In Delia v. City of Rialto, Case No. 09-55514 (Sept. 9, 2010) the Ninth Circuit examined whether a private attorney retained by the City to participate in internal affairs investigations, but who was not an employee of the City, was entitled to qualified immunity against Plaintiff’s § 1983 claims. The attorney urged the Ninth Circuit to follow the Sixth Circuit’s decision in Cullinan v. Abramson, 128 F.3d 301, 310 (6th Cir. 1997), in which the Sixth Circuit held that a law firm that had been hired by the City of Louisville to serve as outside counsel was entitled to qualified immunity against plaintiffs’ § 1983 claims. The court succinctly concluded: “We see no good reason to hold the city’s in-house counsel eligible for qualified immunity and not the city’s outside counsel.” In arriving at this conclusion, the Sixth Circuit relied on language in Richardson v. McKnight, 521 U.S. 399, 407 (1997), that “the common law ‘did provide a kind of immunity for certain private defendants, such as doctors or lawyers who performed services at the behest of the sovereign.’ ” Id. at 310.

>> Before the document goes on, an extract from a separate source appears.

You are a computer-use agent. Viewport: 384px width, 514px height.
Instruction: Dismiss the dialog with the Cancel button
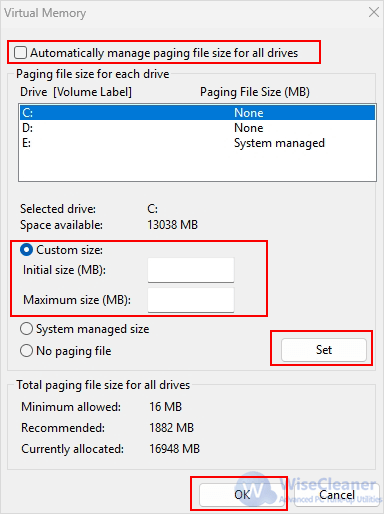coord(337,495)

The Delia Court concluded, however, that it was not free to follow the Sixth Circuit’s Cullinan decision because it was bound by Gonzalez v. Spencer, 336 F.3d 832 (9th Cir. 2003), in which another panel of the Ninth Circuit had held that a private attorney representing a county was not entitled to qualified immunity. Gonzalez at 834-35. In rejecting the attorney’s claim of qualified immunity, the Gonzalez court reasoned, “[the attorney] is not entitled to qualified immunity. She is a private party, not a government employee, and she has pointed to ‘no special reasons significantly favoring an extension of governmental immunity’ to private parties in her position.” Id. at 835 (quoting Richardson, 521 U.S. at 412).

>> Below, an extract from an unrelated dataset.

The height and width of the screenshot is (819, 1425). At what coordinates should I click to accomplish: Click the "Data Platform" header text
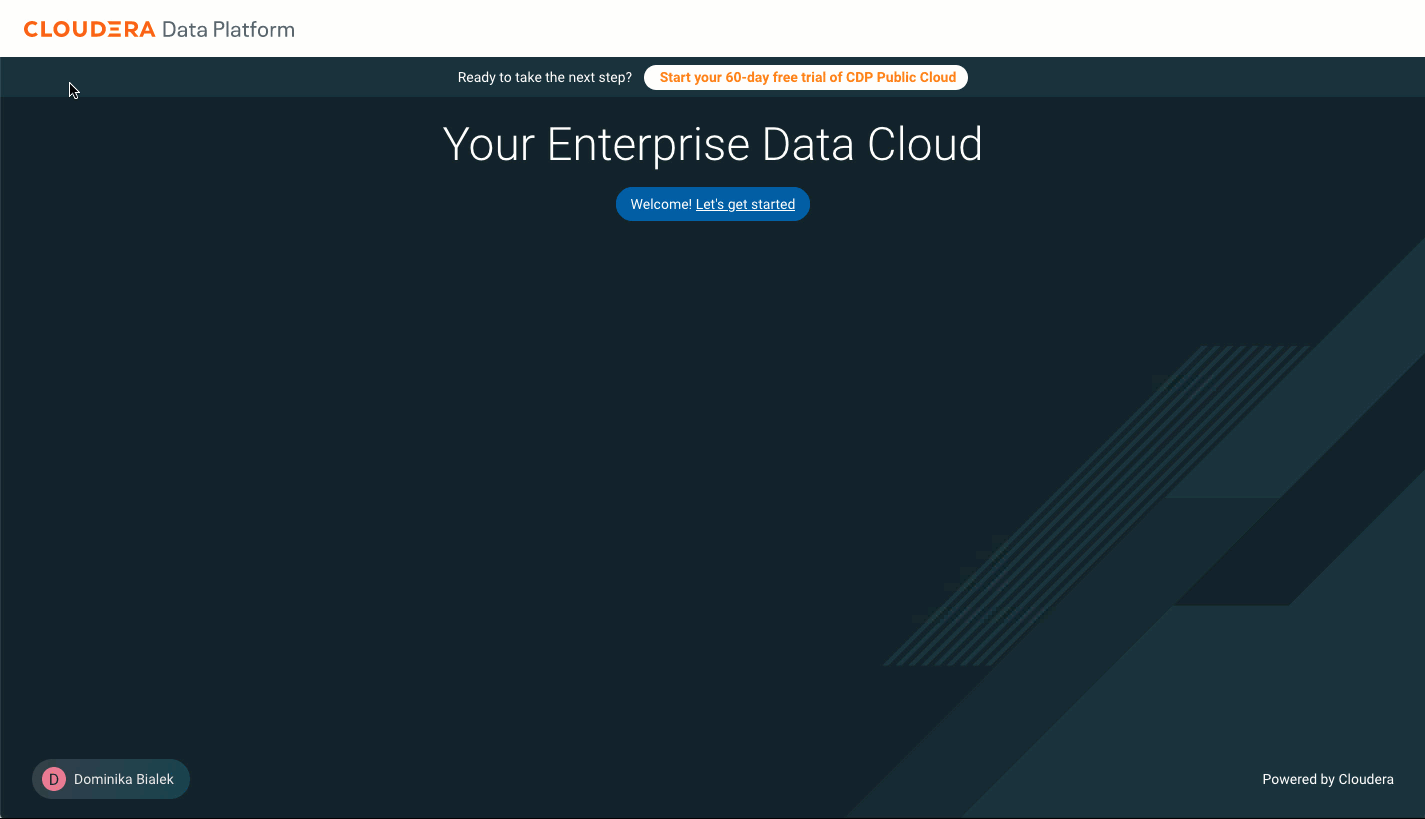pyautogui.click(x=228, y=29)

As aptly noted by Attorney Harvey Randall on the New York Public Personnel Law blog, “the issue of whether an attorney in private practice performing services on behalf of a government entity may claim a ‘qualified immunity’ if named as a defendant as the result of some act or omission in the performance of his or her duties may be ripe for consideration by the Supreme Court.”